Bloom Filter in MapReduce

I have to use bloom filter in the reduce side join algorithm to filter one of my input, but I have a problem with the function readFields that de-serialise the input stream of a distributed cache (bloom filter) into a bloom filter.
public class BloomJoin {
//function map : input transaction.txt
public static class TransactionJoin extends
Mapper<LongWritable, Text, Text, Text> {
private Text CID=new Text();
private Text outValue=new Text();
public void map(LongWritable key, Text value, Context context)
throws IOException, InterruptedException {
String line = value.toString();
String record[] = line.split(",", -1);
CID.set(record[1]);
outValue.set("A"+value);
context.write(CID, outValue);
}
}
//function map : input customer.txt
public static class CustomerJoinMapper extends
Mapper<LongWritable, Text, Text, Text> {
private Text outkey=new Text();
private Text outvalue = new Text();
private BloomFilter bfilter = new BloomFilter();
public void setup(Context context) throws IOException {
URI[] files = DistributedCache
.getCacheFiles(context.getConfiguration());
// if the files in the distributed cache are set
if (files != null) {
System.out.println("Reading Bloom filter from: "
+ files[0].getPath());
// Open local file for read.
DataInputStream strm = new DataInputStream(new FileInputStream(
files[0].toString()));
bfilter.readFields(strm);
strm.close();
// Read into our Bloom filter.
} else {
throw new IOException(
"Bloom filter file not set in the DistributedCache.");
}
};
public void map(LongWritable key, Text value, Context context)
throws IOException, InterruptedException {
String line = value.toString();
String record[] = line.split(",", -1);
outkey.set(record[0]);
if (bfilter.membershipTest(new Key(outkey.getBytes()))) {
outvalue.set("B"+value);
context.write(outkey, outvalue);
}
}
}
//function reducer: join customer with transaction
public static class JoinReducer extends
Reducer<Text, Text, Text, Text> {
private ArrayList<Text> listA = new ArrayList<Text>();
private ArrayList<Text> listB = new ArrayList<Text>();
#Override
public void reduce(Text key, Iterable<Text> values, Context context)

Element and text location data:
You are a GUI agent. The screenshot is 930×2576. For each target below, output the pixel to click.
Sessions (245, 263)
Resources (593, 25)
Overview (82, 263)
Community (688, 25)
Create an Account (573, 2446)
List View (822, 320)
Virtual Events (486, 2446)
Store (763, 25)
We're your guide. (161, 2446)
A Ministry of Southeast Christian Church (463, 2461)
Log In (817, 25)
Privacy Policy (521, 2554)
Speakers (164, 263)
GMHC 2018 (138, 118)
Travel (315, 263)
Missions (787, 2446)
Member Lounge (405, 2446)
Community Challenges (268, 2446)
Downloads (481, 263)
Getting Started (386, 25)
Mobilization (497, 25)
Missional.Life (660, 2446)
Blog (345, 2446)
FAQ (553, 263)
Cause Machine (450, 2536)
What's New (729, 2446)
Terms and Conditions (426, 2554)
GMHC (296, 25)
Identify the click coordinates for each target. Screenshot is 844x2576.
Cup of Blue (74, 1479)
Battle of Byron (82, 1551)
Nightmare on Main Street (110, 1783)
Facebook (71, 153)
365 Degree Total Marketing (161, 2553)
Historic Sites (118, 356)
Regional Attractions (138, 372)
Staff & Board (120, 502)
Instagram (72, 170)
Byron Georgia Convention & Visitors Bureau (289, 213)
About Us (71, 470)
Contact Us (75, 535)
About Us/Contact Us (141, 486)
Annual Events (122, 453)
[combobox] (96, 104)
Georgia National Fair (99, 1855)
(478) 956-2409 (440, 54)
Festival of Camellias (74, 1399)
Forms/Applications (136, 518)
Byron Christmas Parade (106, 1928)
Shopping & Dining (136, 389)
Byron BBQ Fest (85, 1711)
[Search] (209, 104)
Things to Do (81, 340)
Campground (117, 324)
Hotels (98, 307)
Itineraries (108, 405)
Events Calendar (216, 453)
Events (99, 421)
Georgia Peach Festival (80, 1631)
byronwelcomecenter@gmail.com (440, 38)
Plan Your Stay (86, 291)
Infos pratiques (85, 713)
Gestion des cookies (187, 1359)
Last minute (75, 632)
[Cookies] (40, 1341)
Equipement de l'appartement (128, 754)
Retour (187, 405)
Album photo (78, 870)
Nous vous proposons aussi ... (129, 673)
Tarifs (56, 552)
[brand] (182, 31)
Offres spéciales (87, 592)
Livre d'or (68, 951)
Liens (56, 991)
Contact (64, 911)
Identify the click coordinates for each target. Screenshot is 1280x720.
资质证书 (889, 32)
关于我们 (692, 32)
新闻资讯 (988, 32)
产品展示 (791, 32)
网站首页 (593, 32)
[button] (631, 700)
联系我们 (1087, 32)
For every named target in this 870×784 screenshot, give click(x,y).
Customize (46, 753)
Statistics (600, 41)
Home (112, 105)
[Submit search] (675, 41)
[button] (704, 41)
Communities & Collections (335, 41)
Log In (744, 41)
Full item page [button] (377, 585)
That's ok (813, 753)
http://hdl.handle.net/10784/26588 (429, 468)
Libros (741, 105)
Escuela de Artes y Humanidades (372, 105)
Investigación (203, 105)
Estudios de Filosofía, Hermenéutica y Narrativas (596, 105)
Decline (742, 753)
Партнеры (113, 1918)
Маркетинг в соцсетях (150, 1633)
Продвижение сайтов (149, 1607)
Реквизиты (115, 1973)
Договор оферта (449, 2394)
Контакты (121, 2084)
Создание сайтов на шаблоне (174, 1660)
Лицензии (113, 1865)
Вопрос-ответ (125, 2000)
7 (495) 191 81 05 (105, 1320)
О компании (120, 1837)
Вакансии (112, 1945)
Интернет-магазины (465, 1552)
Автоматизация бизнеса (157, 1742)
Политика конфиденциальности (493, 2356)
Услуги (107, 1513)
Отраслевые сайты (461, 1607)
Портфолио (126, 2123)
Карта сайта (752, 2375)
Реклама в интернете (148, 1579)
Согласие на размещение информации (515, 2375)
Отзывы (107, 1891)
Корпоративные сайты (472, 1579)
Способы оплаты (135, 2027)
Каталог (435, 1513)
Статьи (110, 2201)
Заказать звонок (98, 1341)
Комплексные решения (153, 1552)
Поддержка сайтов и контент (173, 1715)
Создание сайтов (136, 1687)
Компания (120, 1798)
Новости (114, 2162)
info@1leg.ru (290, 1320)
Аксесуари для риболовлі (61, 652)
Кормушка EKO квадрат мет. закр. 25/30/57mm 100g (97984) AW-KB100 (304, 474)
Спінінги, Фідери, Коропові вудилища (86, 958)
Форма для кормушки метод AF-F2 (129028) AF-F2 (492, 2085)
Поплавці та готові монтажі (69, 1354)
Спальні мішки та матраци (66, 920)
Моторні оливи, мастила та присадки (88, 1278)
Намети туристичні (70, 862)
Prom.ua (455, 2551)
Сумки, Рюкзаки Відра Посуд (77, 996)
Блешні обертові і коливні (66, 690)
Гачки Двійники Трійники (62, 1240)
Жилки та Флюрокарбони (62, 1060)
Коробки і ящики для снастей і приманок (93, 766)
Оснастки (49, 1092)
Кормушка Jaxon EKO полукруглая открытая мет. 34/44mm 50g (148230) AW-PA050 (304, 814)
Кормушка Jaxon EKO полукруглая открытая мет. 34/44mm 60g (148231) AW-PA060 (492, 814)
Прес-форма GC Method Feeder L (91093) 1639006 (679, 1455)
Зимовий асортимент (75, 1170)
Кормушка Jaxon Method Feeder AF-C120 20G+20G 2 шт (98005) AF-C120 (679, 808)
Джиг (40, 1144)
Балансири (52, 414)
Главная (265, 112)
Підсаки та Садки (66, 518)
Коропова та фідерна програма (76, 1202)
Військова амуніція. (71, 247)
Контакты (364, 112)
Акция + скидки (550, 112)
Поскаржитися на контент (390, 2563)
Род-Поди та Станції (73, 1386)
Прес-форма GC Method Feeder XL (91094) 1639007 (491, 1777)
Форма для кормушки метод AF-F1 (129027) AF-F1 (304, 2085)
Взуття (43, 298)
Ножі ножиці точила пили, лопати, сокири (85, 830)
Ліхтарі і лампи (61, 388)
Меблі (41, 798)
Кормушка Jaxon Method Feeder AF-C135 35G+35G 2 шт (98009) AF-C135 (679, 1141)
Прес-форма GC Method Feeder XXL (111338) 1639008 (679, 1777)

# What you need to do:
1. Using the Bloom filter post, decide whether each statement agrees with it: (a) the transaction mapper puts the letter "A" in front of each output value; (b) when the distributed cache holds no files, the customer mapper prints a message and carries on; (c) the poster's trouble is with the function membershipTest. Answer yes or no for each and quote the words that decide it.
2. In the Bloom filter post, which part of each split record from customer.txt becomes the output key?
3. Extend the code in the Bloom filter post, picking up right after its last line.

# The answers:
1.
(a) Yes: "outValue.set("A"+value);"
(b) No: "throw new IOException(
"Bloom filter file not set in the DistributedCache.");"
(c) No: "I have a problem with the function readFields"

2. record[0], the first field of the line.

3.
throws IOException, InterruptedException {
listA.clear();
listB.clear();
for (Text t : values) {
if (t.charAt(0) == 'A') {
listA.add(new Text(t.toString().substring(1)));
System.out.println("liste A: "+listA);
} else /* if (t.charAt('0') == 'B') */{
listB.add(new Text(t.toString().substring(1)));
System.out.println("listeB :"+listB);
}
}
executeJoinLogic(context);
}
private void executeJoinLogic(Context context) throws IOException,
InterruptedException {
if (!listA.isEmpty() && !listB.isEmpty()) {
for (Text A : listB) {
for (Text B : listA) {
context.write(A, B);
System.out.println("A="+A+",B="+B);
}
}
}
}
}
public static void main(String[] args) throws Exception {
Configuration conf = new Configuration();
Path bloompath=new Path("/user/biadmin/ezzaki/bloomfilter/output/part-00000");
DistributedCache.addCacheFile(bloompath.toUri(),conf);
Job job = new Job(conf, "Bloom Join");
job.setJarByClass(BloomJoin.class);
String[] otherArgs = new GenericOptionsParser(conf, args)
.getRemainingArgs();
if (otherArgs.length != 3) {
System.err
.println("ReduceSideJoin <Transaction data> <Customer data> <out> ");
System.exit(1);
}
MultipleInputs.addInputPath(job, new Path(otherArgs[0]),
TextInputFormat.class,TransactionJoin.class);
MultipleInputs.addInputPath(job, new Path(otherArgs[1]),
TextInputFormat.class, CustomerJoinMapper.class);
job.setReducerClass(JoinReducer.class);
FileOutputFormat.setOutputPath(job, new Path(otherArgs[2]));
//job.setMapOutputKeyClass(Text.class);
//job.setMapOutputValueClass(Text.class);
job.setOutputKeyClass(Text.class);
job.setOutputValueClass(Text.class);
System.exit(job.waitForCompletion(true) ? 0 : 3);
}
}
How can I solve this problem?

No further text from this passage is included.